» **Data shown**
★ ★ ★

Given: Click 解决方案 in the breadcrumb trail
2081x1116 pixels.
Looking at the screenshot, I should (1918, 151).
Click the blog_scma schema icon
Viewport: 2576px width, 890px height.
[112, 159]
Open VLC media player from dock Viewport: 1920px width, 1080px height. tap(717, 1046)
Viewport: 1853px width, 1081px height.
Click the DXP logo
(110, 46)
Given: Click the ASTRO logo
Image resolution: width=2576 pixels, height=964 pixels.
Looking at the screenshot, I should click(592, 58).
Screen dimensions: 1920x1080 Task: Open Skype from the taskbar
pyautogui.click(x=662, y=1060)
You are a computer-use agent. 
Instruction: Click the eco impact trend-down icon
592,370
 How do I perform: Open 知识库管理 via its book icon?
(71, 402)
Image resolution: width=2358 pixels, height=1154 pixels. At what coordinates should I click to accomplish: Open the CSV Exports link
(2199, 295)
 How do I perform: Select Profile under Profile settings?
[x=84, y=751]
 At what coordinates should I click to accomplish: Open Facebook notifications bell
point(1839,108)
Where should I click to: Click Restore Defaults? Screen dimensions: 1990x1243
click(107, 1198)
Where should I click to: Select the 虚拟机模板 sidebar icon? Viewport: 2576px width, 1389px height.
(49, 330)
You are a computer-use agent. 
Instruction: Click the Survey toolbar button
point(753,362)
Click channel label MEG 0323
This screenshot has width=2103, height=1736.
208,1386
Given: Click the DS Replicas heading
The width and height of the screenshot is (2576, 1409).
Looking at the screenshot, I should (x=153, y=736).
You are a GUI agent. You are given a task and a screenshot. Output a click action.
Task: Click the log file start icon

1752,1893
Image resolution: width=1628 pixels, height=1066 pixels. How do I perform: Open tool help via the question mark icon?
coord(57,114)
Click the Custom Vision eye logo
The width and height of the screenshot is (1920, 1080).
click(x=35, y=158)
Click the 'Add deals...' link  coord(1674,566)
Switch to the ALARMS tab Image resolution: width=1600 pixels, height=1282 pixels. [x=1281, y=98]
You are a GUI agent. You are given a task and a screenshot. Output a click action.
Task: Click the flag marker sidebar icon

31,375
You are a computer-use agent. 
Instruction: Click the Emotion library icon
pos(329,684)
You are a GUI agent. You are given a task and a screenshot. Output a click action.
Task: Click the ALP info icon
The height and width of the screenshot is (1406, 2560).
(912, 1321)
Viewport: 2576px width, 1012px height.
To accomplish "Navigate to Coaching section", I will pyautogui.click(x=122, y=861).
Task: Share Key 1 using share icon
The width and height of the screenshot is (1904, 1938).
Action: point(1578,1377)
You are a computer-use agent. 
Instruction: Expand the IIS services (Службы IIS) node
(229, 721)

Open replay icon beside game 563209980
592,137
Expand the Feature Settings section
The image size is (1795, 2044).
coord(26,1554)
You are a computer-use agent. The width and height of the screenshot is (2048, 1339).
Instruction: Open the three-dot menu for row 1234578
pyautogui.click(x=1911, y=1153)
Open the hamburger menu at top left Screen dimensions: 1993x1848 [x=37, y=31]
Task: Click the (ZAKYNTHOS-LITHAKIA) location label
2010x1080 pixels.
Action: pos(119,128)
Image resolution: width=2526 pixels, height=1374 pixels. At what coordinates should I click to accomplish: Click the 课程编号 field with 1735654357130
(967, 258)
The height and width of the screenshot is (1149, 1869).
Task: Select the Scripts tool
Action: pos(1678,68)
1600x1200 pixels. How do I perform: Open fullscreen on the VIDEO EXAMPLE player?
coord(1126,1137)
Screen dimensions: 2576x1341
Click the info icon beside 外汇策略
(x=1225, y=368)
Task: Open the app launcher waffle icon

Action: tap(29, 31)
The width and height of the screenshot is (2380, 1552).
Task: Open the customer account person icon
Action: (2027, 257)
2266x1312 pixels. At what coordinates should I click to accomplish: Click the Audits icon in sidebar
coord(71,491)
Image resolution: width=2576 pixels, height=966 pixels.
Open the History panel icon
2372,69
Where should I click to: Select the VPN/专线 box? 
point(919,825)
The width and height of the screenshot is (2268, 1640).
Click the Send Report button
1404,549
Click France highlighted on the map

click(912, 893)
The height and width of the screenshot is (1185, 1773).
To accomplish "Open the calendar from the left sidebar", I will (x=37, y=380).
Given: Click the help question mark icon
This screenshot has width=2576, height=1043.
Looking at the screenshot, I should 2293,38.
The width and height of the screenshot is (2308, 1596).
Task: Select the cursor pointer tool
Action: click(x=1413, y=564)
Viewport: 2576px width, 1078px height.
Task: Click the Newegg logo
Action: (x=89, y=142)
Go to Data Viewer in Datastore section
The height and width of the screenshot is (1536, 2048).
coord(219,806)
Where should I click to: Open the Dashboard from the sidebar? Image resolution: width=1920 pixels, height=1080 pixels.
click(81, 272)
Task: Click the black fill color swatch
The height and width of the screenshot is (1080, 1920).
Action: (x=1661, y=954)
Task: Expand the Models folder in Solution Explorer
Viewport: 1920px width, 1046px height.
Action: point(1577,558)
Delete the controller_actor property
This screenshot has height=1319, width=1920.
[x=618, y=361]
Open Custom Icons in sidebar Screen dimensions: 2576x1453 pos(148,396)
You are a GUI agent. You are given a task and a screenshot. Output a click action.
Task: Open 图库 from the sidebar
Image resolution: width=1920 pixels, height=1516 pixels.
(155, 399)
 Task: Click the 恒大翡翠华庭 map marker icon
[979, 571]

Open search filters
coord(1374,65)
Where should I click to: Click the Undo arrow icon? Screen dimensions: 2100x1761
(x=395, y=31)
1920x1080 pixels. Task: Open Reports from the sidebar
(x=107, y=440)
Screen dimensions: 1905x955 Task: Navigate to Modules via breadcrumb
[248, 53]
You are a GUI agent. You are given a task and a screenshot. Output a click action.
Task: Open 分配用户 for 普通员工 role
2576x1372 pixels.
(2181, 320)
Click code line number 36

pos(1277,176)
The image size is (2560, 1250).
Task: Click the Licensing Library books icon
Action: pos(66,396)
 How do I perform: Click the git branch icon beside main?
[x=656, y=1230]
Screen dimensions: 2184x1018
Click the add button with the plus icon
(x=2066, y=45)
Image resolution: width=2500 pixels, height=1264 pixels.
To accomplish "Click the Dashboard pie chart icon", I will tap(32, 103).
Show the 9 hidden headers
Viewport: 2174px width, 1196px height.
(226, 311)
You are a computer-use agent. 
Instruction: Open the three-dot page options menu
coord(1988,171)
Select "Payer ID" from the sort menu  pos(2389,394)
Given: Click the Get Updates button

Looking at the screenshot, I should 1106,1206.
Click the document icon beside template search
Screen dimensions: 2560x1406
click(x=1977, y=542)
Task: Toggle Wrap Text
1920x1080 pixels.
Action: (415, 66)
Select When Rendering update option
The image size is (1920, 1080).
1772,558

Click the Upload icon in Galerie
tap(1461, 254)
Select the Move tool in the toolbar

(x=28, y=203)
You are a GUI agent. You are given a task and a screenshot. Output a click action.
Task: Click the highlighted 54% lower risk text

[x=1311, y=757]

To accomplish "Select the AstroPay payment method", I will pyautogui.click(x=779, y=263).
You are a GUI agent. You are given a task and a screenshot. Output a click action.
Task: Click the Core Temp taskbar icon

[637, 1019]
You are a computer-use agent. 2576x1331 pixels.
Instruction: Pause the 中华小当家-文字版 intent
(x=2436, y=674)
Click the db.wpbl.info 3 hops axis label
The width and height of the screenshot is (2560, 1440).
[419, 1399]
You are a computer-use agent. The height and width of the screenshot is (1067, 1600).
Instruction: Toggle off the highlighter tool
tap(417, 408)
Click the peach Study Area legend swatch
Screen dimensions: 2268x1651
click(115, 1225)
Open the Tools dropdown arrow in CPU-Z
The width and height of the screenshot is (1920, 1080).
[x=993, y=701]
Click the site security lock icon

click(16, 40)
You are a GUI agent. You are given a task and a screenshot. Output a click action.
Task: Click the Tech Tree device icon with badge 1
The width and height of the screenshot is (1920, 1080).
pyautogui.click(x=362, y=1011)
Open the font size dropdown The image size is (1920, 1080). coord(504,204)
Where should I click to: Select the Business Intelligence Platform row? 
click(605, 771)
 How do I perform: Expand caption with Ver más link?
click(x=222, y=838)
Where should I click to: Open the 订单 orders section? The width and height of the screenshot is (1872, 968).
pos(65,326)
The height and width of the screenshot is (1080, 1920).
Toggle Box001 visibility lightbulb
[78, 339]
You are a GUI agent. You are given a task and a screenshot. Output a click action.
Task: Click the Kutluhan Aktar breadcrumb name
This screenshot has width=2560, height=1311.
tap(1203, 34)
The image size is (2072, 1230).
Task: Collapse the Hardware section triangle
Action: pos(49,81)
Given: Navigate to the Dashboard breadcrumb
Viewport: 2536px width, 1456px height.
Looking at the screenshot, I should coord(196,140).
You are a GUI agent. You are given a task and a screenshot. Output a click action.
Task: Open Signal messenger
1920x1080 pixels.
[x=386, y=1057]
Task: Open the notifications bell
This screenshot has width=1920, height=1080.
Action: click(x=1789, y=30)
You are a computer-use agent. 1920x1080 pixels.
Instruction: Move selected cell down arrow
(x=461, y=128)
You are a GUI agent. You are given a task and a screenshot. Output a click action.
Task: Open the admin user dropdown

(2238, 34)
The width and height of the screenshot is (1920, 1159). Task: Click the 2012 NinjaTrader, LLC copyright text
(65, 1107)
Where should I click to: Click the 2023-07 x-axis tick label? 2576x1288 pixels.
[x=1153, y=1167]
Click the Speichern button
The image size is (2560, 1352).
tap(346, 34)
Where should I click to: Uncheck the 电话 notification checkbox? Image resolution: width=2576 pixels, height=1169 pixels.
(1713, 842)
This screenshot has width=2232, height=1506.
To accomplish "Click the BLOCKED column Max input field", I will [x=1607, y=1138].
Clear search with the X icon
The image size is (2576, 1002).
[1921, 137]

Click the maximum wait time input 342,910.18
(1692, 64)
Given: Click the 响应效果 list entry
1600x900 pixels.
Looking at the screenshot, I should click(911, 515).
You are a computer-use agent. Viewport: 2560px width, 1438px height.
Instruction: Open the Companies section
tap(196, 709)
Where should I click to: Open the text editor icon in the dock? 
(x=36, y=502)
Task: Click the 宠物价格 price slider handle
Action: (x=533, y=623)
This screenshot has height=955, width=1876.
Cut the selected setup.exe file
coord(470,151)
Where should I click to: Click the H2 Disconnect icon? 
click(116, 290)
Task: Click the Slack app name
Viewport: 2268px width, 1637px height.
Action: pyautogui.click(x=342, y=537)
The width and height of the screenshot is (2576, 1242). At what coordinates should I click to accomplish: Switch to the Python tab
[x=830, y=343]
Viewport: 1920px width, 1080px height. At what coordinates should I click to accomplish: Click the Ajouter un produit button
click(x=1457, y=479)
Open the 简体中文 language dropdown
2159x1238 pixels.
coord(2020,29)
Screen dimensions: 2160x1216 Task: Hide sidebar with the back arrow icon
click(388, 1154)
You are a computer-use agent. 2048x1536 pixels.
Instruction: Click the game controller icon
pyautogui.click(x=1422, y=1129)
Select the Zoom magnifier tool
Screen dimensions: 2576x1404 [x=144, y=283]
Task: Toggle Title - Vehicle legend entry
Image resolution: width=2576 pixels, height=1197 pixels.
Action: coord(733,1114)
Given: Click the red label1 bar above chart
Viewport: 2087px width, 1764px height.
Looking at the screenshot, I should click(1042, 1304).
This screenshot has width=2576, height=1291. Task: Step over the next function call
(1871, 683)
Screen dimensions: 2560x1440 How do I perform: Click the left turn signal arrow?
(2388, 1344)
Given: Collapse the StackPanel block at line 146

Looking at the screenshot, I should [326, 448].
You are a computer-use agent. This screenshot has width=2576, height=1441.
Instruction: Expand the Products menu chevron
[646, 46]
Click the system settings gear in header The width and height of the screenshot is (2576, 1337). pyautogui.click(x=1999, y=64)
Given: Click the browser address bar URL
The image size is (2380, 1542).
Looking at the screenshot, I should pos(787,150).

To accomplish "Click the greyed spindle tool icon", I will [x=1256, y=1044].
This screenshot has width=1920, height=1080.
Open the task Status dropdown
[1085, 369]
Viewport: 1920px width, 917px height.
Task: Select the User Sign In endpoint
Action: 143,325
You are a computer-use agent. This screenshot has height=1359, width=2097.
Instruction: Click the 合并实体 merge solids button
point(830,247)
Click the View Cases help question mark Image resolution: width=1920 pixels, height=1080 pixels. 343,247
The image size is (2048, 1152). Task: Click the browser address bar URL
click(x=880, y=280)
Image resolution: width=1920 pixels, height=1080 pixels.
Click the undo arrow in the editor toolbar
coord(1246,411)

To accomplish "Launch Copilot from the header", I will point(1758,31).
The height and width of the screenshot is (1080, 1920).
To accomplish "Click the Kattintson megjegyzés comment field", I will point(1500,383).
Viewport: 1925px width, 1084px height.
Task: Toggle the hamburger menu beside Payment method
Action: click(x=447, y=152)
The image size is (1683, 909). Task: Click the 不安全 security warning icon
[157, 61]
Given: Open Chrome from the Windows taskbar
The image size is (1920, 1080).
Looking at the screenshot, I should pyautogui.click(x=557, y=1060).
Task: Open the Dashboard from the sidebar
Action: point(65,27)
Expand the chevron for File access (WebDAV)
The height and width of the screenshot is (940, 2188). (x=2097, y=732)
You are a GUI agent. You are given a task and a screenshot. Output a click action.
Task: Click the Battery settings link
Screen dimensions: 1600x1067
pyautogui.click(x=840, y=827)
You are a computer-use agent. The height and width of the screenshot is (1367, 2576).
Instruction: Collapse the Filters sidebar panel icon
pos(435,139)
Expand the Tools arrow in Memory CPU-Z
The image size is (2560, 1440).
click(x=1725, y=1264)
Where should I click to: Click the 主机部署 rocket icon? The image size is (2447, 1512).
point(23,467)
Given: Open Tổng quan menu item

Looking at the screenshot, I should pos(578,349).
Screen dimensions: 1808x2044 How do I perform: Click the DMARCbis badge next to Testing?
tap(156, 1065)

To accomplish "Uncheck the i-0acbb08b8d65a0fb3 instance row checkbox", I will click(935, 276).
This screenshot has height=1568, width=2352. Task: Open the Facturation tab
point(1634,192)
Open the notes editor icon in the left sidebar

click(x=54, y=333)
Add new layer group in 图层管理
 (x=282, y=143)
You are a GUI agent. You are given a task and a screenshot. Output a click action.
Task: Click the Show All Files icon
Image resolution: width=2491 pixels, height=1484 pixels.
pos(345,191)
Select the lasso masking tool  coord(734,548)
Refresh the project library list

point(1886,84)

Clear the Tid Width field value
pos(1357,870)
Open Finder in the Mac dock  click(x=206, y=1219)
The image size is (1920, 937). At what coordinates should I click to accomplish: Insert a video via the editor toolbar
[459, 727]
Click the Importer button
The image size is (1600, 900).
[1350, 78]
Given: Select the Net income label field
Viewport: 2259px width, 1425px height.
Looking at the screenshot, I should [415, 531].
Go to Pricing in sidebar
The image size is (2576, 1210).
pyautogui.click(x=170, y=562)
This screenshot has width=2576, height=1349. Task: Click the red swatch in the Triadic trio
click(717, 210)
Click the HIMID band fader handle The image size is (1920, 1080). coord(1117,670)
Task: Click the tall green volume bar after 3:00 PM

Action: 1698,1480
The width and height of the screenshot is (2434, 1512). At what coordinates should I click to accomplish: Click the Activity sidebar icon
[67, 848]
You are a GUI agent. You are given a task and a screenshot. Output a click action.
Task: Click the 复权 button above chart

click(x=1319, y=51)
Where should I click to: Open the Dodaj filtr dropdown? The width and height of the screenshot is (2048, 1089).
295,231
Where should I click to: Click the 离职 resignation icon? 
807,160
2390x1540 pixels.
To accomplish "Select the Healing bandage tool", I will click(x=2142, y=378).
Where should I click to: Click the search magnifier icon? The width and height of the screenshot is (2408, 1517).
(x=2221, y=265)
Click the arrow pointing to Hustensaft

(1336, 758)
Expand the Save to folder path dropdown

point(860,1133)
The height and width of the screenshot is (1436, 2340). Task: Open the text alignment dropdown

★ ★ ★

» **Exercise instructions**
Copy the entries above exactly, but only from the line holding "2159x1238 pixels." through the line holding "Given: Click the red label1 bar above chart", both included.

» **Solved problem**
2159x1238 pixels.
coord(2020,29)
Screen dimensions: 2160x1216 Task: Hide sidebar with the back arrow icon
click(388, 1154)
You are a computer-use agent. 2048x1536 pixels.
Instruction: Click the game controller icon
pyautogui.click(x=1422, y=1129)
Select the Zoom magnifier tool
Screen dimensions: 2576x1404 [x=144, y=283]
Task: Toggle Title - Vehicle legend entry
Image resolution: width=2576 pixels, height=1197 pixels.
Action: coord(733,1114)
Given: Click the red label1 bar above chart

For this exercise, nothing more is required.